Dakhla, entre mer et désert

La ville s’est d’abord appelée Villa Cisneros, rebaptisée Dakhla quand cette partie du sud marocain a rejoint la mère patrie en 1979.

Dakhla, c’est avant tout sa baie (40 km de long et 3 à 6 km de large) et son arrière-pays ; toute la région d’Oued Eddahab, son littoral et son océan, recèle des trésors, une faune et une flore d’une richesse incroyable ; pourtant des espèces se sont raréfiées, comme l’oryx ou la gazelle dama. Espèce très rare, le phoque moine, qui compte entre 100 et 200 spécimens règne en maitre sur cette côte, dite « côte des phoques ». L’avifaune n’est pas en reste, flamands roses, cormorans, fous de bassan, goëland d’audoin, chaque année la baie accueille plus de 600 000 volatiles en moyenne. Cette richesse de la faune et de la flore est un véritable atout pour la région, qui a décidé de créer une Parc National de 14 000 km² afin de diversifier son offre touristique au-delà du tout balnéaire.

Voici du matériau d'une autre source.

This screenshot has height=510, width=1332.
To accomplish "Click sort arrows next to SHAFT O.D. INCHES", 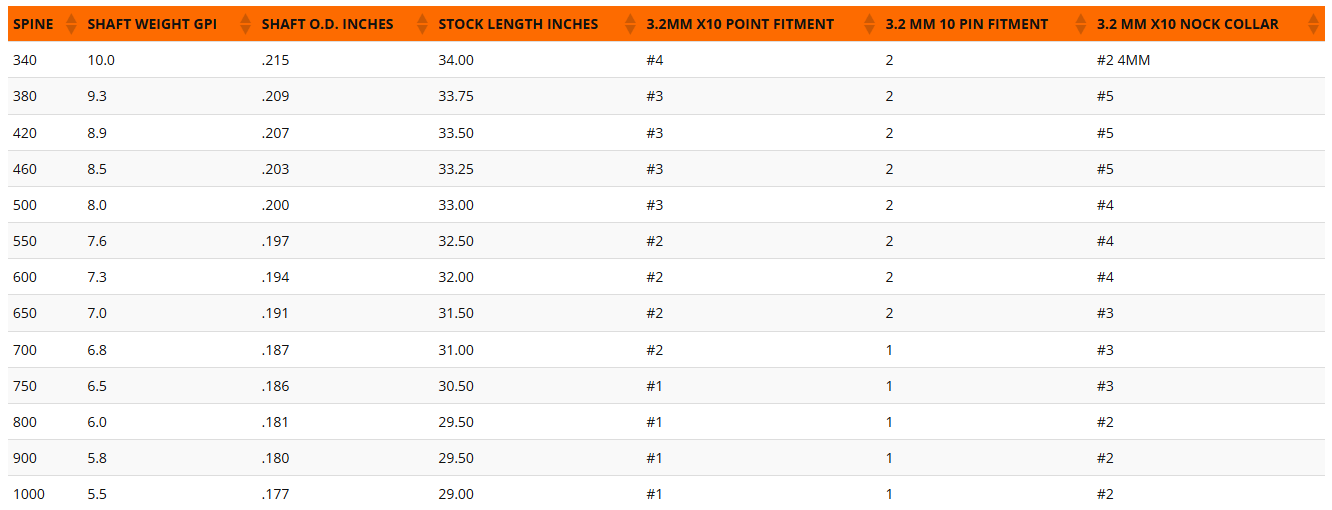I will coord(422,24).
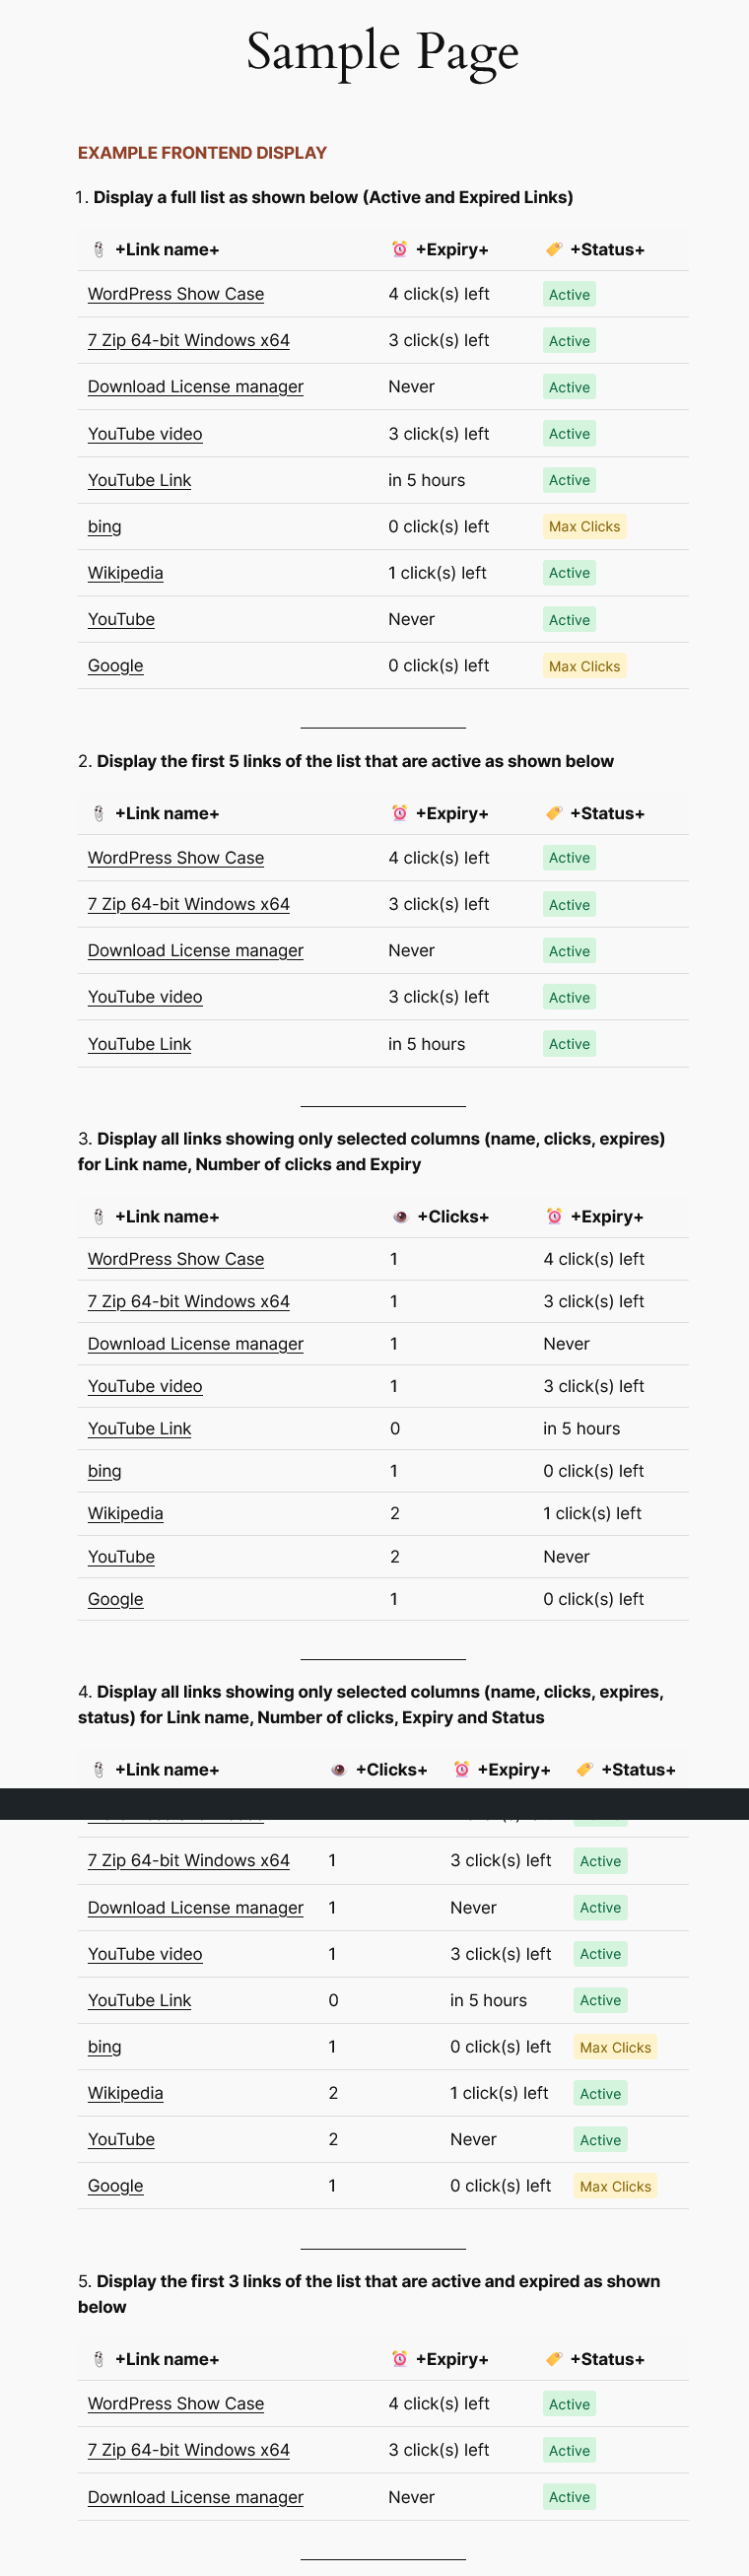Click the tag icon beside Status in section 4
This screenshot has width=749, height=2576.
pyautogui.click(x=585, y=1769)
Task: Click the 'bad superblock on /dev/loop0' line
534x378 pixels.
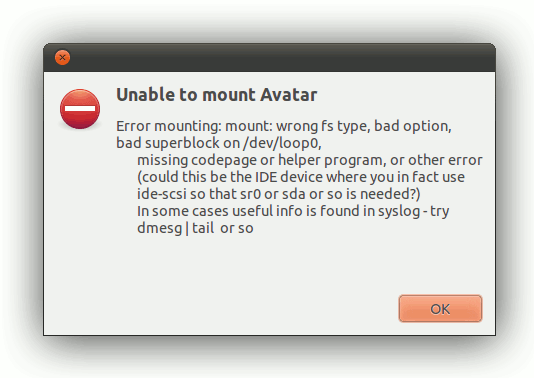Action: tap(219, 143)
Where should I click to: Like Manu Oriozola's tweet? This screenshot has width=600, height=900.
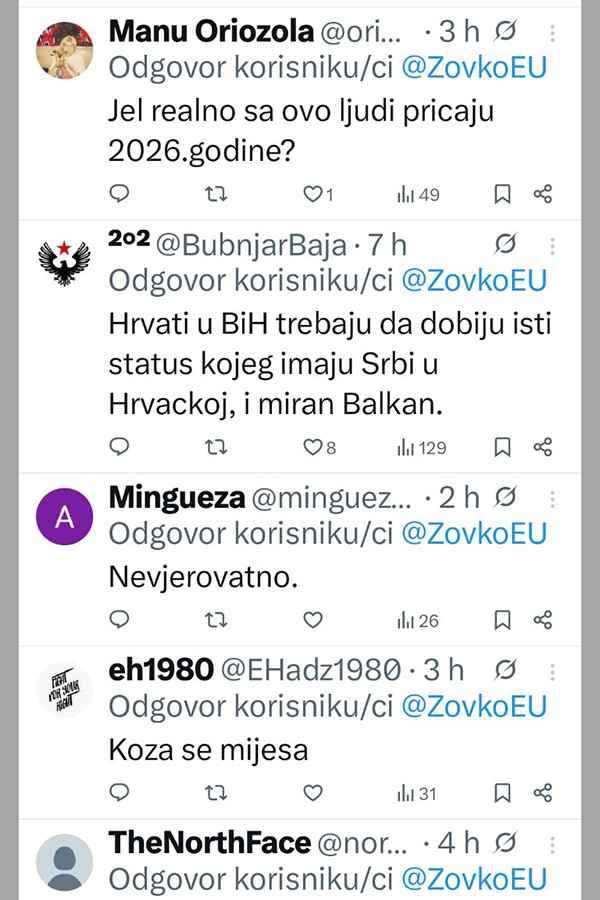314,194

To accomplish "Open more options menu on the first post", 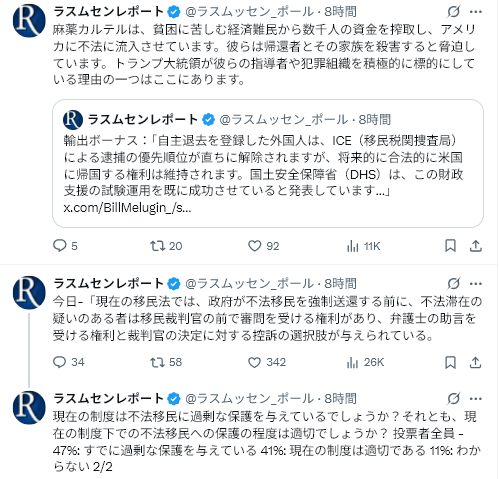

Depuis que Dakhla a ouvert son aéroport en 2010, ce sont plus de 200 000 passagers qui y ont transité en 2018 ; 4 compagnies aériennes desservent la ville, en provenance de Casa, Marrakech, Agadir, Laâyoune et…Paris.

Au fil des ans, Dakhla s’est positionné comme une destination écologique, respectueuse de la nature et de la culture locale. Son climat, des plus cléments, les températures oscillent entre 17 et 24°, a séduit les surfeurs, kite ou windsurfer, pêcheurs et autres amoureux de la nature. Des hôtels de toutes catégories et pour toutes les bourses ont vu le jour, ainsi que des chambres d’hôtes ; la plupart ont été construits dans un souci d’intégration dans leur environnement naturel, sans pour autant négliger le confort.

Dakhla est aujourd’hui une destination prisée des nationaux et des touristes étrangers qui recherchent l’authenticité et la proximité avec la nature.
Après une journée de plein air, les amoureux de musique pourront aller assister à un concert de musique traditionnelle sahraouie, mélange de musique arabe et africaine, dans une tente ou encore mieux sous les cieux étoilés.

Au-delà du tourisme, la région a bénéficié d’un développement centré sur ses richesses naturelles, son potentiel halieutique tout d’abord mais également l’agriculture. Le port actuel est spécialisé dans le pélagique de haute mer, sans oublier les huitres d’élevage qu’on déguste désormais dans tout le Maroc. Les cultures pratiquées sont essentiellement maraîchères (tomates et tomates cerises, le plus souvent exportées) et fourragères (luzerne). L’élevage occupe une place importante et reste une source de revenus importante pour la population ; les cheptels, camelin, ovin, bovin sont en forte croissance ; on y élève même depuis quelques années des autruches, dont la viande et la peau sont très appréciées.